> [PROBLEM REQUIREMENTS] Filter the records down to the lines that hold the word "beside", and copy each of those lines.

> [RECORDS]
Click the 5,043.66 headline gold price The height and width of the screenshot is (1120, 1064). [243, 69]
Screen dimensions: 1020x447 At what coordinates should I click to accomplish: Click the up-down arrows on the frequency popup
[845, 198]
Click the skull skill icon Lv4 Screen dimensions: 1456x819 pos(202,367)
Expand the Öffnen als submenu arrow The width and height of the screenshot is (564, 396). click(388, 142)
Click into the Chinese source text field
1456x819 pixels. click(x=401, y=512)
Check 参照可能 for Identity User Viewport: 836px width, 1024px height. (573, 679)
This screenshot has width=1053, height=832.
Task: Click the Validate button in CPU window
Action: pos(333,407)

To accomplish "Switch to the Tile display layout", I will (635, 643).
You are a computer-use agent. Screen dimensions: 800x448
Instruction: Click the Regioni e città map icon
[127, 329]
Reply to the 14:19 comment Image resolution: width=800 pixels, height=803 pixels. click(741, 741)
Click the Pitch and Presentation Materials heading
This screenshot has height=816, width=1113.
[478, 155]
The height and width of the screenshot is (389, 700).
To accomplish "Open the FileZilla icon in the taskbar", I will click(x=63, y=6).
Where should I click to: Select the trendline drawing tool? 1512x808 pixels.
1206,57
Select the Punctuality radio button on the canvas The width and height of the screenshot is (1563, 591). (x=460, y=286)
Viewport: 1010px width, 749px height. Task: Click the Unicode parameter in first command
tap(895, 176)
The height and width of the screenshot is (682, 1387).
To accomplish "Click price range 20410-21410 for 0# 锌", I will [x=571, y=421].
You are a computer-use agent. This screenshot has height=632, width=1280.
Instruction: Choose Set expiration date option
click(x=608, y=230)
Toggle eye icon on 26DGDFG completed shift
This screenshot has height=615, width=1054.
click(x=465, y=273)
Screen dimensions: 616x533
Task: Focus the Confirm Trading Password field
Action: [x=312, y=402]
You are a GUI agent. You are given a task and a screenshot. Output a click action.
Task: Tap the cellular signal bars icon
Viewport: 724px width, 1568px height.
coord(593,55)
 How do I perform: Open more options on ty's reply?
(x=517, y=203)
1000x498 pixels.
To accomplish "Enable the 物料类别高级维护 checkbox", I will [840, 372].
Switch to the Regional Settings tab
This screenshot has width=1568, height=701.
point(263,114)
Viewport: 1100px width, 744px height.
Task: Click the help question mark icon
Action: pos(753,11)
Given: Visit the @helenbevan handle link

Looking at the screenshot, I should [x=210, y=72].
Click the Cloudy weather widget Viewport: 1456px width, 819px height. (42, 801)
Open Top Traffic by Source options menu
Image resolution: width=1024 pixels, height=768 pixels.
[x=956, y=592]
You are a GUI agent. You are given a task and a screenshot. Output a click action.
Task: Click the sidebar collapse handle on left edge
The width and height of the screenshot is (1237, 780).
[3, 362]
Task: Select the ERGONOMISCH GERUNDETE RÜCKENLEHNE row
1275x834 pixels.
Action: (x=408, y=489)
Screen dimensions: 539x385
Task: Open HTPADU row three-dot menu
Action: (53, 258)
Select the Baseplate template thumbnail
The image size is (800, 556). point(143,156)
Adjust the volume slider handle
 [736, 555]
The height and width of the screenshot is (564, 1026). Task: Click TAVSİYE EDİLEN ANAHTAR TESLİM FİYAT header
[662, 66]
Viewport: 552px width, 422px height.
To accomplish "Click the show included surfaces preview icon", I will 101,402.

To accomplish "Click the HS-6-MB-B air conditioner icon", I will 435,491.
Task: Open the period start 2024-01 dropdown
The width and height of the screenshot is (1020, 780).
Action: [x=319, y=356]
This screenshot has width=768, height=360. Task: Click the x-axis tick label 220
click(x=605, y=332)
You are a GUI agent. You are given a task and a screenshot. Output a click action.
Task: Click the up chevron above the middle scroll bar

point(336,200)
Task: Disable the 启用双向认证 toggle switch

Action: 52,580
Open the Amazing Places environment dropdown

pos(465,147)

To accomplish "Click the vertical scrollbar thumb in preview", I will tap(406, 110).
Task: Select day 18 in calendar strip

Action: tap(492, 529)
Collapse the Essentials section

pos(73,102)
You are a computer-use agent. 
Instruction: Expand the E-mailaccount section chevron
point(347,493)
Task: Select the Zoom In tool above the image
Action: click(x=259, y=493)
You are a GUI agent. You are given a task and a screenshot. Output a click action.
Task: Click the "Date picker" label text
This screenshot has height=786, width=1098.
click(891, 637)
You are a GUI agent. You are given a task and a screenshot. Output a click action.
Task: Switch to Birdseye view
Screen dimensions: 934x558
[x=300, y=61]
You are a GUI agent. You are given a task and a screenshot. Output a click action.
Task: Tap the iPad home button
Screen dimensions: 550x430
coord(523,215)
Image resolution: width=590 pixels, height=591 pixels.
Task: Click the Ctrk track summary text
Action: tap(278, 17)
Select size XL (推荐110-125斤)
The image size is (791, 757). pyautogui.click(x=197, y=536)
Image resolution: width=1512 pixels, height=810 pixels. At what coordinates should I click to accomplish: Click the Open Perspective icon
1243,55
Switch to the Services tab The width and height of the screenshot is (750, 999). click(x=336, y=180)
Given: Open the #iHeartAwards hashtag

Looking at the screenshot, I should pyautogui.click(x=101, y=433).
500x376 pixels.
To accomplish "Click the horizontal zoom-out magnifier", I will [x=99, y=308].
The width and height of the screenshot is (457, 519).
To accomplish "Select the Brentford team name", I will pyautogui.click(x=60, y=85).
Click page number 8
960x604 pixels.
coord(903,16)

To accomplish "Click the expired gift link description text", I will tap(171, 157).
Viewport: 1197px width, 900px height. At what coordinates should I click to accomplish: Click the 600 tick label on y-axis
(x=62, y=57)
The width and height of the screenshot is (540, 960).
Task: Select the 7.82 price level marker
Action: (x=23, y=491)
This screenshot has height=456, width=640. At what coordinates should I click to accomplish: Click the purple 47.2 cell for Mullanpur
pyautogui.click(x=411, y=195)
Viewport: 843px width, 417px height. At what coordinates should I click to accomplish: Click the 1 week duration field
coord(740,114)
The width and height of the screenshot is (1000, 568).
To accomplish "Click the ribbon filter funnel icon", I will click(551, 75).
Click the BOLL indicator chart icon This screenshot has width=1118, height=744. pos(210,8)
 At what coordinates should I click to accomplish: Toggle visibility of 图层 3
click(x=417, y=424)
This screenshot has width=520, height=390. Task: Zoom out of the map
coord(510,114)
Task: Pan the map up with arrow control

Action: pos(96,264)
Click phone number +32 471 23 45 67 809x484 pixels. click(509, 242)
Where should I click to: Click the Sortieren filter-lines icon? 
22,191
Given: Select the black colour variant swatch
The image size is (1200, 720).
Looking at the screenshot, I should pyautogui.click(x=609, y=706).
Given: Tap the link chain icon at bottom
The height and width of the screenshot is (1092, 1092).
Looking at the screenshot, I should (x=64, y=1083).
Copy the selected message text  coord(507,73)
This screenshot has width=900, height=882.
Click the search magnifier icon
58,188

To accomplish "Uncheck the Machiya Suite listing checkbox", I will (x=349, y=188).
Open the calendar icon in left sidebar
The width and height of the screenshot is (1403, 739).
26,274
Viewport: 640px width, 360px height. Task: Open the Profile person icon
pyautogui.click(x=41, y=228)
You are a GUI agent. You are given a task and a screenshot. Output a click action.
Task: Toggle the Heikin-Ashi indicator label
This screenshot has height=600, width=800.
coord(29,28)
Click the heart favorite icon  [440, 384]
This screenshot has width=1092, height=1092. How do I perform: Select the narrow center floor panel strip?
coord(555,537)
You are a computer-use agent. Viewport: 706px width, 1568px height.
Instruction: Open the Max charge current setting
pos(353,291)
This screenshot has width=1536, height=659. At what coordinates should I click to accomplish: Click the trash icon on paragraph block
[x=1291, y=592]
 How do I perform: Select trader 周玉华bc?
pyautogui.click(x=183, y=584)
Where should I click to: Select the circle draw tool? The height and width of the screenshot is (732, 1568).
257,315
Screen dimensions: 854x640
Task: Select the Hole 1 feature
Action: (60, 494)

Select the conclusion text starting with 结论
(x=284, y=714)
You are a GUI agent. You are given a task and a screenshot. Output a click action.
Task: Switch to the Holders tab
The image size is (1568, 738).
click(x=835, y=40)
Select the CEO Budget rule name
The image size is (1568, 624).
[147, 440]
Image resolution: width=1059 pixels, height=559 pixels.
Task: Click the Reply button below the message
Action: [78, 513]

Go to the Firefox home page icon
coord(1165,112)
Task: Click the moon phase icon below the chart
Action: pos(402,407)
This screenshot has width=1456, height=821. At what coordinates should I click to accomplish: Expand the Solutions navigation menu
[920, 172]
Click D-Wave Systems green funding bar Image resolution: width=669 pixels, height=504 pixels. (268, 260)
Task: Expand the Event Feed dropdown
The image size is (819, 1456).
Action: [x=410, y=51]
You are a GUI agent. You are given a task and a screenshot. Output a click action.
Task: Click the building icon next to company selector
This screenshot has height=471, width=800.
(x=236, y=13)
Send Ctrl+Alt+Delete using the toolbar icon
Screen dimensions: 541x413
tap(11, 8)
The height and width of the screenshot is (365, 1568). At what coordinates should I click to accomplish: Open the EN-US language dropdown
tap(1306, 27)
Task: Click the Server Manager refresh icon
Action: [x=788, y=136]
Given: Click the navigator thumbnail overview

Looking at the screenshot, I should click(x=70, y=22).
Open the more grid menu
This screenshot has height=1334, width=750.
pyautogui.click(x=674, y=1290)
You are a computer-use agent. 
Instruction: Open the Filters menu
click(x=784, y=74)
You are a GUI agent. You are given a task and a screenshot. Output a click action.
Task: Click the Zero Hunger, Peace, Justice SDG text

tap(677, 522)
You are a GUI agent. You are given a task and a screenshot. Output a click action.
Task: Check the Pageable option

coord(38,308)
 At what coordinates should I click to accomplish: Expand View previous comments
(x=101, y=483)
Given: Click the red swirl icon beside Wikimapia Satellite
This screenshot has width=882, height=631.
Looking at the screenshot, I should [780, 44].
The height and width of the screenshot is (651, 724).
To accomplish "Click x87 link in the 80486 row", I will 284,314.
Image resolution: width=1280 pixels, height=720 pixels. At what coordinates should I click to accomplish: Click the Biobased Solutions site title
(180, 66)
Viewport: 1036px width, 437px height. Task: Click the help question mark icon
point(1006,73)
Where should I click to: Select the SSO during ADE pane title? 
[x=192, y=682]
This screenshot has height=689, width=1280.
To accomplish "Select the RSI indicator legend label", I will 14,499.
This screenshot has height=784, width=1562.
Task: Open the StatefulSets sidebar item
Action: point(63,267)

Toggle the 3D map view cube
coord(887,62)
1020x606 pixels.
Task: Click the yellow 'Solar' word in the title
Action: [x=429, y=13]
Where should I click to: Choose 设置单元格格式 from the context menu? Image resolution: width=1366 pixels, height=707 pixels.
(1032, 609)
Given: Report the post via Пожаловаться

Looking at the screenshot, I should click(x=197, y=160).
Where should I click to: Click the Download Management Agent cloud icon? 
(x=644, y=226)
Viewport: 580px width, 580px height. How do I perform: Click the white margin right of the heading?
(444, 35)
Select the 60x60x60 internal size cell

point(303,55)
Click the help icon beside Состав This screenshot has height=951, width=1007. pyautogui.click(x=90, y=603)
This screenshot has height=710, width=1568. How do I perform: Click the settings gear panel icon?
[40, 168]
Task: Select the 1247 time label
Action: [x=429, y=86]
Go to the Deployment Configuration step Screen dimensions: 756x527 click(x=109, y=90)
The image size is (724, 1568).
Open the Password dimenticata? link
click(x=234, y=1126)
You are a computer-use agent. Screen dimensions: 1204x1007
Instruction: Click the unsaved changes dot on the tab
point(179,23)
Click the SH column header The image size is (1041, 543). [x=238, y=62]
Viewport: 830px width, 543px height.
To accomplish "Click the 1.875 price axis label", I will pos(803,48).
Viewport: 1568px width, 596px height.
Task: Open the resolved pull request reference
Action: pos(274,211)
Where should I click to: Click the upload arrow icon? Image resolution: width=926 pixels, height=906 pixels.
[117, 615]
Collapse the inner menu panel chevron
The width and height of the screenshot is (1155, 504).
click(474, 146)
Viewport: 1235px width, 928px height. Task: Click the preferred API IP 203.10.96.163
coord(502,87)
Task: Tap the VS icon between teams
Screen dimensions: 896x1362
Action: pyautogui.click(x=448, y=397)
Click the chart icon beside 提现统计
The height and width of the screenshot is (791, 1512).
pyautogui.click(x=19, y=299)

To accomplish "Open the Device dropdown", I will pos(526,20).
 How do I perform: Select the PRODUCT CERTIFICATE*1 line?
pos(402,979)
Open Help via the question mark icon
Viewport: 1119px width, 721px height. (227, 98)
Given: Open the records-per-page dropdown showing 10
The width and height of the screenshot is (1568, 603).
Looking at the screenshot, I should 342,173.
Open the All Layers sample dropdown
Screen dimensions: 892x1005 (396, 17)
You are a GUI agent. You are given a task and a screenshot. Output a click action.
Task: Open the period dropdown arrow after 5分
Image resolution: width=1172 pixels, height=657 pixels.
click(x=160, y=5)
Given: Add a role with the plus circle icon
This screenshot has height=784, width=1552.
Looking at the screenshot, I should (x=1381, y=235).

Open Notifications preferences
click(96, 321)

> [YOUR RESPONSE]
Given: Click the red swirl icon beside Wikimapia Satellite
Click the help icon beside Состав This screenshot has height=951, width=1007. pyautogui.click(x=90, y=603)
Click the chart icon beside 提现统计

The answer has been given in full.